• WORK TO BE COMPLETED: From the line containing "This screenshot has height=816, width=1456." down to the line containing "Click the C5X legend marker" in the records below, reproduce every line exactly, ends included, and omit all others.

Items listed in a dataset

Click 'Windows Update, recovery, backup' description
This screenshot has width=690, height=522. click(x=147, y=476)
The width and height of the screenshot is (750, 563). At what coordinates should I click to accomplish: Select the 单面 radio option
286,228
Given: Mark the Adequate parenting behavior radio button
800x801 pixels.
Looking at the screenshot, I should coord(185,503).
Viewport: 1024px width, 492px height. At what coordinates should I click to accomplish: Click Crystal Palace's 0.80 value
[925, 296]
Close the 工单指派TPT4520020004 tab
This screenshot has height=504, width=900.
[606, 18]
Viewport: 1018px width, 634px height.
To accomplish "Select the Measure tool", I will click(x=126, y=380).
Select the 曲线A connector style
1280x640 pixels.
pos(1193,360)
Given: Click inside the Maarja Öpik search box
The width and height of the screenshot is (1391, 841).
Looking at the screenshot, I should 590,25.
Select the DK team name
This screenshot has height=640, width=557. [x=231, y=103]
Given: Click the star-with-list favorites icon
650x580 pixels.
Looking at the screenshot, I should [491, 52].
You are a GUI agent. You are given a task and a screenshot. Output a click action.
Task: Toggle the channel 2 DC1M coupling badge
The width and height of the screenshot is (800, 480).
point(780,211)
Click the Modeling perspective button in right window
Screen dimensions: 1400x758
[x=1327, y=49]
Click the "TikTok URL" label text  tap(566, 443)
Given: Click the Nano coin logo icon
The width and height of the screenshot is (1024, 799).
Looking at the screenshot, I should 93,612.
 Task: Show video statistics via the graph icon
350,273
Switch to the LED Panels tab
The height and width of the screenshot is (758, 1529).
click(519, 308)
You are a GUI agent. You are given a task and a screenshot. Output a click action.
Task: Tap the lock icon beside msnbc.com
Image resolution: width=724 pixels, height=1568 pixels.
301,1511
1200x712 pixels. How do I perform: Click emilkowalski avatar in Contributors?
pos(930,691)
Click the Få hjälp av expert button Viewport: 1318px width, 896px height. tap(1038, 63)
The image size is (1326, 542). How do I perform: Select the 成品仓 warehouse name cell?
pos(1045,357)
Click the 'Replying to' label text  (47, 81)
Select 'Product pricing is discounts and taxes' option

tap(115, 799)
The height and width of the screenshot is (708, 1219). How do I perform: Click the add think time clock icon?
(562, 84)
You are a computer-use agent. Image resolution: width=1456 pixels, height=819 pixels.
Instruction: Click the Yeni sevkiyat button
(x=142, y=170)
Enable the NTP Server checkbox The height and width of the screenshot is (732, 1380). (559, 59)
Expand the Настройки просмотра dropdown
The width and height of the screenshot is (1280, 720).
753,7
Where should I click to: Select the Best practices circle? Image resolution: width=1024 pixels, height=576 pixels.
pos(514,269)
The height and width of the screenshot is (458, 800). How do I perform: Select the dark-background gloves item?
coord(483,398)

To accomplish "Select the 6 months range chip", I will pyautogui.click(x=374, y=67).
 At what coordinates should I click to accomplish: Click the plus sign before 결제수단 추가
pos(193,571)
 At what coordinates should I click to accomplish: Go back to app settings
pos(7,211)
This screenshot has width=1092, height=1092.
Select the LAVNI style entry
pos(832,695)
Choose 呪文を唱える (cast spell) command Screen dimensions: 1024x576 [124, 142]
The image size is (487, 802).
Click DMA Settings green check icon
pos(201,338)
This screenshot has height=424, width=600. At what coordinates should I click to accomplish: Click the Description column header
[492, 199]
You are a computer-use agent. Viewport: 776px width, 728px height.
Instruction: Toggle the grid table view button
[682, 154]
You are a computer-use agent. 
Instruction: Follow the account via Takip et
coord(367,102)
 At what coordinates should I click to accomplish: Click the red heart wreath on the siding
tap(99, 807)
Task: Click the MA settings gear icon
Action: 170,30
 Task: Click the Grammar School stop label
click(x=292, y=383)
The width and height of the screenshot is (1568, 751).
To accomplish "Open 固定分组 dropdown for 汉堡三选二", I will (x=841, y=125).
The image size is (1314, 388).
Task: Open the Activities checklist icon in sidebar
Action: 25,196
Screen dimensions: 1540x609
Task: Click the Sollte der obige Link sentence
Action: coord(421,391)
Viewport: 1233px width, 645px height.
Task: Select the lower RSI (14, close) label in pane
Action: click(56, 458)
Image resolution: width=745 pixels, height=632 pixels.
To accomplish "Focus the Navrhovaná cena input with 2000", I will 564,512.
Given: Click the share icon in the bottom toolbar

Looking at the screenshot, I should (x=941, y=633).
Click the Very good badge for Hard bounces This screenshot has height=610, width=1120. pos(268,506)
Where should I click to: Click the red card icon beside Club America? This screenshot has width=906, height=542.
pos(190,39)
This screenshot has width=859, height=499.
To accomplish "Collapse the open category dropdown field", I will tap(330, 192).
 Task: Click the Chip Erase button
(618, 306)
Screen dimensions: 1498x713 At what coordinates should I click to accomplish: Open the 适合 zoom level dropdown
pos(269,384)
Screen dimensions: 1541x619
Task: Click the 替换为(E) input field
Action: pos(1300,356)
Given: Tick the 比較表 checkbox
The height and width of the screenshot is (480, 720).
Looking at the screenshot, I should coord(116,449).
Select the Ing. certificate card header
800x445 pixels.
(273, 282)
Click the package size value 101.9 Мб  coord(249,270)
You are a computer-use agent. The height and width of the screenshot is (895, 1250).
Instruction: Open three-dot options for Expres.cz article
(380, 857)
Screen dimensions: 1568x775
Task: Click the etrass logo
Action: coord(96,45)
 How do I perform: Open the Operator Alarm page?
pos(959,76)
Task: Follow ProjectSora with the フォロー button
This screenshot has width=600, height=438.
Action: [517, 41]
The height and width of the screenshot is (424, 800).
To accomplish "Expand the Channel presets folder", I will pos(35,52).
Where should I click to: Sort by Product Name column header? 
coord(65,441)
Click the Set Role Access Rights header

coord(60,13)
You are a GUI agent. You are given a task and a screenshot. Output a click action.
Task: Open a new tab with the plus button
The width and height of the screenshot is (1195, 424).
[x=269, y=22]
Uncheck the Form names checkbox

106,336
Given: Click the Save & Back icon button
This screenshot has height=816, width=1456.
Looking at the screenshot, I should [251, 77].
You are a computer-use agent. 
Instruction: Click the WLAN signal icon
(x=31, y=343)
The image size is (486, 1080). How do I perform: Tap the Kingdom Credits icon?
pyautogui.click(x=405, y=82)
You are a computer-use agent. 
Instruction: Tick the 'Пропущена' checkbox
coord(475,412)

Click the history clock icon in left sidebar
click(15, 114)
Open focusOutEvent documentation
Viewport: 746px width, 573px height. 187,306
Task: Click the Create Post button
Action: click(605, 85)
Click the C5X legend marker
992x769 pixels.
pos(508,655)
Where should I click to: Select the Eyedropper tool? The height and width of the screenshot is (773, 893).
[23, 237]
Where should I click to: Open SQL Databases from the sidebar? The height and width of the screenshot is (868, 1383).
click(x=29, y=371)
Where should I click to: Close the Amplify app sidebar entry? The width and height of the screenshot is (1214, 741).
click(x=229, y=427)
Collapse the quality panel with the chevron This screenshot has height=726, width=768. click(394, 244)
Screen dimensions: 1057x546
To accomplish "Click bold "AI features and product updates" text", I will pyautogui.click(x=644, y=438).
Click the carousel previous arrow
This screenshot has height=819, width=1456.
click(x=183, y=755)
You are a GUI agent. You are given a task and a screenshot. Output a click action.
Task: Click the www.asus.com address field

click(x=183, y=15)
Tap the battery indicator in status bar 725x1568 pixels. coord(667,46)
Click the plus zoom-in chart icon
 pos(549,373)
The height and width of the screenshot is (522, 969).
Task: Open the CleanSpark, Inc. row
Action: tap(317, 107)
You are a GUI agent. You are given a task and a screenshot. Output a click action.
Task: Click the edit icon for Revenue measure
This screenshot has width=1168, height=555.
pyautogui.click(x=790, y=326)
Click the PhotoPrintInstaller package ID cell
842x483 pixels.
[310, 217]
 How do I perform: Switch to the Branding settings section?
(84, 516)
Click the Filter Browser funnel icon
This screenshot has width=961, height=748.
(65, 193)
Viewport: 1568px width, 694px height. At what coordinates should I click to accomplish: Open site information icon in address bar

• TASK SOLUTION:
This screenshot has height=816, width=1456.
Looking at the screenshot, I should [251, 77].
You are a computer-use agent. 
Instruction: Click the WLAN signal icon
(x=31, y=343)
The image size is (486, 1080). How do I perform: Tap the Kingdom Credits icon?
pyautogui.click(x=405, y=82)
You are a computer-use agent. 
Instruction: Tick the 'Пропущена' checkbox
coord(475,412)

Click the history clock icon in left sidebar
click(15, 114)
Open focusOutEvent documentation
Viewport: 746px width, 573px height. 187,306
Task: Click the Create Post button
Action: click(605, 85)
Click the C5X legend marker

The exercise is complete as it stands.